Synthesis, characterization, and some properties of two types of new [Fe]-H2ase models containing a 4-phosphatopyridine or a 4-phosphatoguanosinepyridine moiety

Abstract

Two types of new [Fe]-H₂ase models were synthesized using well-designed synthetic methods.
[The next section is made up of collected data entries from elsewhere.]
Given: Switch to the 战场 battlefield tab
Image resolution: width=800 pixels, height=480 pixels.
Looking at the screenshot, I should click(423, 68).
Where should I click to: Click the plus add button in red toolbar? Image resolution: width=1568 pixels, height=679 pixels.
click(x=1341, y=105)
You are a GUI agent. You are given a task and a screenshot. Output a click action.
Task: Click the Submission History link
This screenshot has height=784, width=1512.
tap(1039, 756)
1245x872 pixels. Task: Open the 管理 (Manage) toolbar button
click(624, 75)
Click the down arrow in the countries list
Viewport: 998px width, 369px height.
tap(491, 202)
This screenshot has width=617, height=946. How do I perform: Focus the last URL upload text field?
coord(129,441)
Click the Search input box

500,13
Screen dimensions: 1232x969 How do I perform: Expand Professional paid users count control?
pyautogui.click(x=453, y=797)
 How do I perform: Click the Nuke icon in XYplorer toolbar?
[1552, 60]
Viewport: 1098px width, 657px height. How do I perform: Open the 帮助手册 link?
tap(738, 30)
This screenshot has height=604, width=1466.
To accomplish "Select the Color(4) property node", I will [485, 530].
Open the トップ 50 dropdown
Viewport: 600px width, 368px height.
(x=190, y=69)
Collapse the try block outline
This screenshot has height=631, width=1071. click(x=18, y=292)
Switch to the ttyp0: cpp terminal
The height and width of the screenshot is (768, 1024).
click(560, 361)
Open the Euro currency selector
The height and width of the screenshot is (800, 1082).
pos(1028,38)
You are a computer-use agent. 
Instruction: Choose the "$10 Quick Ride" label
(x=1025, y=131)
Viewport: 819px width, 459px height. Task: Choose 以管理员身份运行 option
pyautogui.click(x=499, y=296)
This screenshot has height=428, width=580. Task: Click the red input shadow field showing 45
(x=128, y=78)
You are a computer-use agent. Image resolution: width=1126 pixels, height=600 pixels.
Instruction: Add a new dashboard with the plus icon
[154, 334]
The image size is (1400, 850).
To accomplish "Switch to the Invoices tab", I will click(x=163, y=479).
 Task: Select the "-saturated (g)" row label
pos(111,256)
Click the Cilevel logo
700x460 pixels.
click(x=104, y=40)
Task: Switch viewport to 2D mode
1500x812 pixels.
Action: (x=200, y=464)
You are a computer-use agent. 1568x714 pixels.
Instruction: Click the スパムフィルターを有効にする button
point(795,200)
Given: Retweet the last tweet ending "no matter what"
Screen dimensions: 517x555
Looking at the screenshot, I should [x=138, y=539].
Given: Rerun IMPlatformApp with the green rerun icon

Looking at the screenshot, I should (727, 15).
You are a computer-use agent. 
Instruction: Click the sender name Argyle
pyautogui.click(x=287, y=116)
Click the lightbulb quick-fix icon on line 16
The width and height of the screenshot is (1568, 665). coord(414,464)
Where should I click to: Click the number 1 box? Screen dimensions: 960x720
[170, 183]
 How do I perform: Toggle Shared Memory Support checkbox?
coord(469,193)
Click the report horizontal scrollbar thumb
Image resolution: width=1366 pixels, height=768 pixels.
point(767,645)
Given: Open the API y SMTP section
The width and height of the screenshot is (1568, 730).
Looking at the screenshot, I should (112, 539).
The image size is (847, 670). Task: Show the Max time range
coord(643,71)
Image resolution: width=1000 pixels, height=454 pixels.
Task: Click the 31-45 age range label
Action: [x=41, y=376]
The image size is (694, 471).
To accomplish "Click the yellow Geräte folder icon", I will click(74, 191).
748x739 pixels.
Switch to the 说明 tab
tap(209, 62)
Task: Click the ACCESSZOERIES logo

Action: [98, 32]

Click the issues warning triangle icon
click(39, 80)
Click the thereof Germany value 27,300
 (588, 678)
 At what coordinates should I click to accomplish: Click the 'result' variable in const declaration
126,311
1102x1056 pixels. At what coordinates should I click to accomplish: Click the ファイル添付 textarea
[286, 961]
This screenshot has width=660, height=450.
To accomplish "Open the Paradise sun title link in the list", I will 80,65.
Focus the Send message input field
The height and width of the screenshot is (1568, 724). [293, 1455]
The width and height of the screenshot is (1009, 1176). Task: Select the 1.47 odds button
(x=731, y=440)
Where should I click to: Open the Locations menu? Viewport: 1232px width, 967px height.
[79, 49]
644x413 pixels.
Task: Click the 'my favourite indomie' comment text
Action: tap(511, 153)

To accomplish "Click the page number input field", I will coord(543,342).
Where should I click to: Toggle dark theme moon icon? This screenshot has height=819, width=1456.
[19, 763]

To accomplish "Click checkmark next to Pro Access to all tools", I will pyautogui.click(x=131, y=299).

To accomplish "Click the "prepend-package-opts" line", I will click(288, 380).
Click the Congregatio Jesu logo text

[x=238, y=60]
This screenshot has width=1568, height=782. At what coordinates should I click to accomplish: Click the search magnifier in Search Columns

The first type of trisubstituted pyridine ligand-containing models [2-MeOCH₂-4-O₂P(OPh)₂-6-COCH₂C₅H₂N]Fe(CO)₂R (1, R = I; 2, R = EtS, 3, R = MeCOS), [2-MeOCH₂-4-O₂P(OPh)₂-6-COCH₂C₅H₂N]Fe(CO)₂(MeCN)BF₄ (4) and [2-MeOCH₂-4-O₂P(OPh)₂-6-COCH₂C₅H₂N]Fe(CO)(PPh₃)I (5) were synthesized on the basis of preparing the new trisubstituted pyridine precursors L₁–L₆, whereas the second type of pentasubstituted pyridine ligand-containing model [2-MeO-3,5-Me₂-4-OPO(OPh)O-5′-(N^2-iPrCO-2′,3′-O-CMe₂-guanosine)-6-COCH₂C₅N]Fe(CO)₂(η²-6-Me-2-SC₅H₃N) (6) was synthesized via the esterification reaction of a new phosphatoguanosine derivative L₇ with the corresponding pentasubstituted pyridine ligand-containing precursor (2-MeO-4-HO-3,5-Me₂-6-COCH₂C₅N)Fe(CO)₂(η²-6-Me-2-SCH₅H₃N) (D) in the presence of the dehydrating agent DCC. While all the new precursors L₁–L₇ and models 1–6 were fully characterized via elemental analysis and various spectroscopic techniques, the molecular structures of model 5 and precursor D were confirmed via X-ray crystallography. In addition, model 1 has been found to be a catalyst for proton reduction to H₂ from TFA under CV conditions.